Text block:
<<<<
Malaysia Oversight

RHB keeps 'Underweight' on rubber sector amid structural headwinds

By NST in October 24, 2025 – Reading time 2 minute
RHB keeps 'Underweight' on rubber sector amid structural headwinds


KUALA LUMPUR: RHB Investment Bank Bhd (RHB Research) has kept its “Underweight” stance on the rubber products sector, citing ongoing structural headwinds such as prolonged oversupply, intensifying global competition and subdued pricing power that continue to weigh on the industry’s outlook.

The firm said that although the sector has seen a recent valuation re-rating, the recovery appears soft and sentiment-driven rather than supported by fundamentals.

It said investors should focus on efficient players with greater exposure to non-generic products, such as cleanroom gloves, naming Kossan Rubber Industries Bhd as its top pick within the sector.

Based on the latest data, RHB Research said glove export volumes rose 64 per cent month-on-month in July before easing six per cent in August, suggesting signs of restocking activity.

RHB Research attributed this to the depletion of inventory from earlier front-loading in late 2024 and the expiry of leftover pandemic-era stock.
>>>>
Records:
<<<<
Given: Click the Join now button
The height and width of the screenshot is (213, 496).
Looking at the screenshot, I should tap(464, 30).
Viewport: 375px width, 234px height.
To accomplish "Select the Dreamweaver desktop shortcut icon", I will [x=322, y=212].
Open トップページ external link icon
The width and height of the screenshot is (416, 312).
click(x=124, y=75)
>>>>
<<<<
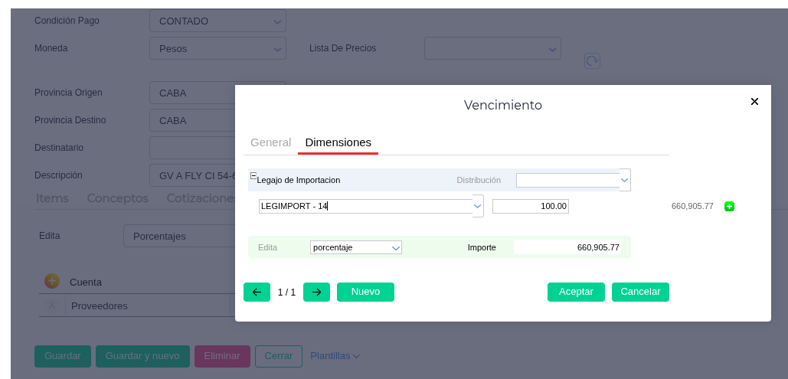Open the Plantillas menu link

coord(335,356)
>>>>
Exercise tasks:
• a. In the rubber sector article, which company does RHB Research name as its top pick within the sector?
• b. From the rubber sector article, write out the part that opens with the words containing "It said investors" and closes with "of restocking activity.".

Answers per task:
• a. Kossan Rubber Industries Bhd.

• b.
It said investors should focus on efficient players with greater exposure to non-generic products, such as cleanroom gloves, naming Kossan Rubber Industries Bhd as its top pick within the sector.

Based on the latest data, RHB Research said glove export volumes rose 64 per cent month-on-month in July before easing six per cent in August, suggesting signs of restocking activity.